In a 52-week comparator study of patients with schizophrenia and schizoaffective disorder, mean weight gain was 0.9 kg in the asenapine group vs 4.2 kg in the olanzapine group.3 In both groups, the greatest weight increase occurred in subjects with body mass index <23.

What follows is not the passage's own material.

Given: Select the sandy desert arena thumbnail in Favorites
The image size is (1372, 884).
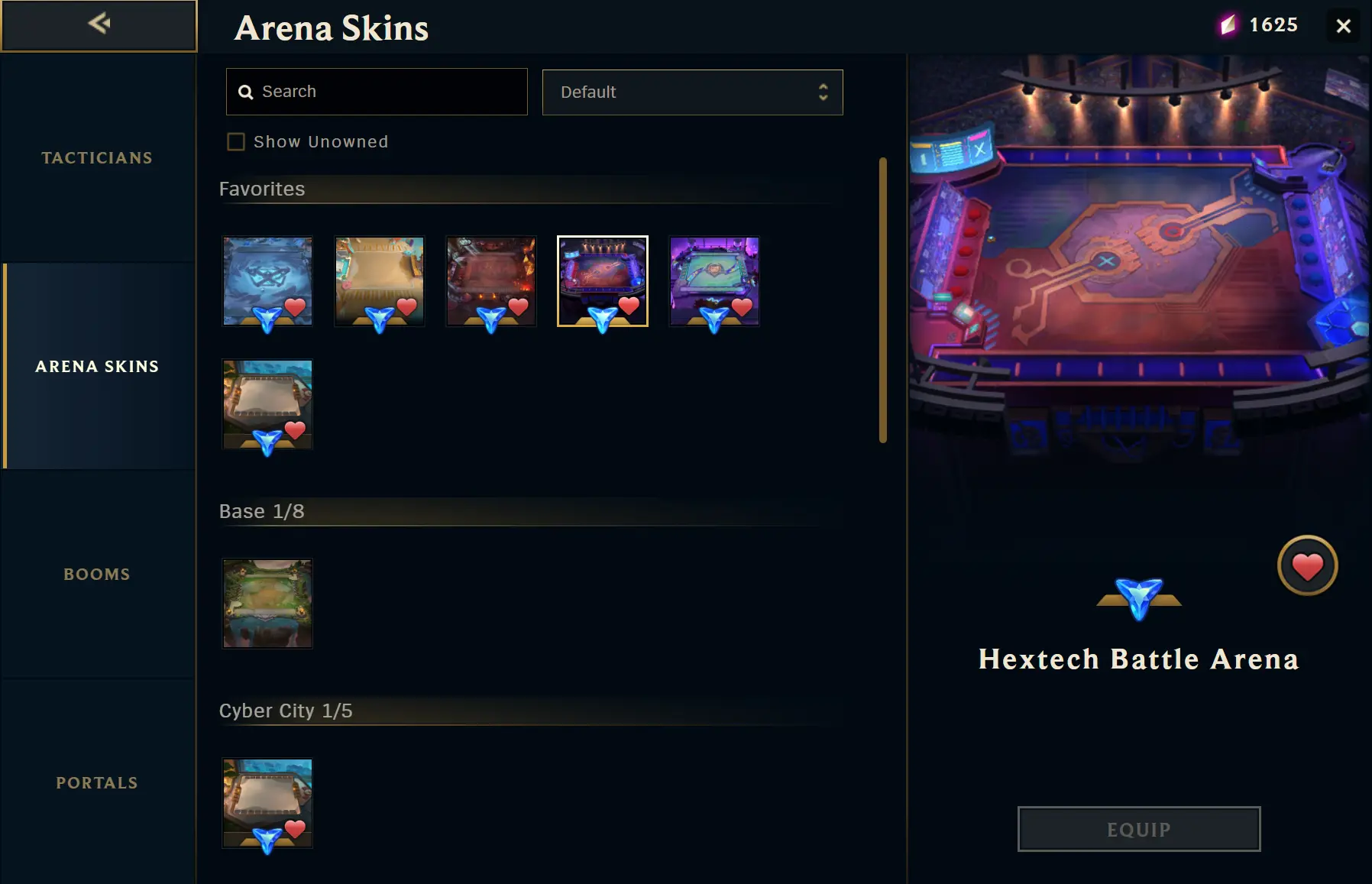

There were no clinically relevant mean changes in serum fasting glucose, serum fasting triglycerides, fasting cholesterol, transaminases, and prolactin. Thrombocytopenia, anemia, tachycardia, temporary bundle branch block, visual accommodation disorder, oral paresthesia, glossodynia, swollen tongue, hyponatremia, and dysarthria occurred in 1 in 100 to 1 in 1,000 patients.
Table 3
Percentages of clinical trial patients who experienced adverse effects with asenapine vs placebo
Schizophrenia | Bipolar disorder (mania/mixed) | |||||
---|---|---|---|---|---|---|
Adverse effect | Placebo (n=378) | Asenapine, 5 mg bid (n=274) | Asenapine, 10 mg bid (n=208) | Asenapine, 5 or 10 mg bid (n=572) | Placebo (n=203) | Asenapine, 5 or 10 mg bid (n=379) |
Oral hypoesthesia | 1 | 6 | 7 | 5 | <1 | 4 |
Weight gain | <1 | 2 | 2 | 3 | <1 | 5 |
Increased appetite | <1 | 3 | 0 | 2 | 1 | 4 |
Anxiety | 2 | 4 | ||||
Akathisia | 3 | 4 | 11 | 6 | 2 | 4 |
Other EPS (excluding akathisia) | 7 | 9 | 12 | 10 | 2 | 7 |
Insomnia | 13 | 16 | 15 | 15 | 5 | 6 |
Somnolence | 7 | 15 | 13 | 13 | 6 | 24 |
Dizziness | 4 | 7 | 3 | 5 | 3 | 11 |
EPS: extrapyramidal symptoms | ||||||
Source: Reference 11 |
Contraindications
There are no absolute contraindications to asenapine use; however, the medication is not recommended for treating:
- women who are pregnant if the risks of treatment outweigh the benefits (pregnancy risk C)
- breast-feeding mothers
- patients with severe hepatic impairment (Child-Pugh C).
Asenapine carries the same class warnings and precautions as other antipsychotic medications, including a “black box” warning of increased mortality risk in elderly patients with dementia-related psychosis. Other class warnings include an increased risk of transient ischemic attack and cerebrovascular accidents in elderly patients with dementia-related psychosis; neuroleptic malignant syndrome; tardive dyskinesia; glycemia/diabetes mellitus; hyperprolactinemia; leukopenia; neutropenia; and agranulocytosis.